→ **Extract to read**
━━━━━━━━━━

AUCells is a tool to identify cells that are actively expressing genes within a gene list [1]. For each input gene list, AUCells calculates a value for each cell by ranking all genes by their expression level in the cell and identifying what proportion of the genes from the gene list fall within the top 5% (default cutoff) of genes. This method allows the AUCell value to represent the proportion of genes from the gene list that are expressed in the cell and their relative expression compared to other genes within the cell. Because this is a rank-based method and is calculated for each cell individually, AUCells can be run on raw or normalized data. As an AUCells value is the proportion of genes from the list that are within the top percentile of expressed genes, AUCell values can range from 0 to 1, but may have a more restricted range.
AUCells values can be used directly as input for downstream analysis, such as clustering. Another common use is to set an AUCell value cutoff for expressing vs. not and used this to classify cells. AUCells values will separate cells most effectively when the genes in the list are highly and specifically expressed in a population of cells. If the genes are specifically expressed, but not highly expressed, the AUCells value will not be as useful.
AUCells can be run on any single cell counts data node.
AUCells produces an AUCells result data node. The AUCells result data node includes the input counts data and adds the AUCells scores to the original data as a new data type, AUCells Values. AUCells values for each input feature list are included as features in the AUCells result data node. These features created by AUCells are named after the feature list (e.g., B cells, Cytotoxic cells).
Because the AUCell values are added as features, they can be used as input for clustering, differential analysis, and visualization tasks.
To produce a data node containing only the AUCells values, use Split Matrix to split the AUCells result data node into separate data nodes for each of its data types.
If an AUCells result data node or other downstream data node containing AUCell Values is used as the input for AUCells, the additional AUCells values will be added as additional features of the AUCells values data type in the new AUCells result data node.
For each gene set, AUCells computes the intersection between the gene list and the input data set. If the intersection size is below the specified threshold, the gene set is ignored and no AUCell score is calculated for it. Default is 5.
To calculate the AUCells value, genes are ranked and the fraction of genes from the gene list that are present in the top percentile is the AUCells value. This parameter sets the percentile cutoff. Default is 5.
[1] Aibar, S., González-Blas, C. B., Moerman, T., Imrichova, H., Hulselmans, G., Rambow, F., ... & Atak, Z. K. (2017). SCENIC: single-cell regulatory network inference and clustering. Nature methods, 14(11), 1083.

━━━━━━━━━━

→ **Work request 1**
Answer these questions about the AUCells text:
(a) By default, what top percentile of ranked genes does AUCells check for genes from the list?
(b) On what kind of data node can AUCells be run?
(c) How are the features created by AUCells named?
→ **Work request 2**
Reproduce the part of the AUCells text from "If an AUCells" up to and including "it. Default is 5.".

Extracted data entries
━━━━━━━━━━

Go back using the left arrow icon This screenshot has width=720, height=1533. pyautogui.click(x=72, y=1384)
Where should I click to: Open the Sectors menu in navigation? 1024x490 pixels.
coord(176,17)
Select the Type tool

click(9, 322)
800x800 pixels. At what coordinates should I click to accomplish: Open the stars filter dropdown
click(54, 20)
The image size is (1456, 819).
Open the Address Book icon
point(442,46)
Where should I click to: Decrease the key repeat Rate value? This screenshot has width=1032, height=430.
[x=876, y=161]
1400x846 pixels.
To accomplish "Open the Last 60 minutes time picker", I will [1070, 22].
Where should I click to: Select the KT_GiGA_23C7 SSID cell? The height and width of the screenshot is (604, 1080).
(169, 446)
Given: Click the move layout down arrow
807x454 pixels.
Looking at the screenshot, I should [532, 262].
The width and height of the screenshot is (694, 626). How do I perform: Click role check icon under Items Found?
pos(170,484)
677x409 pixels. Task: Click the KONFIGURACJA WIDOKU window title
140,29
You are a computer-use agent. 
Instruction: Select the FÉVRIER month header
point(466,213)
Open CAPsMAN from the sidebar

━━━━━━━━━━

→ **Exercise response 1**
(a) The top 5%.
(b) Any single cell counts data node.
(c) After the feature list (e.g., B cells, Cytotoxic cells).

→ **Exercise response 2**
If an AUCells result data node or other downstream data node containing AUCell Values is used as the input for AUCells, the additional AUCells values will be added as additional features of the AUCells values data type in the new AUCells result data node.
For each gene set, AUCells computes the intersection between the gene list and the input data set. If the intersection size is below the specified threshold, the gene set is ignored and no AUCell score is calculated for it. Default is 5.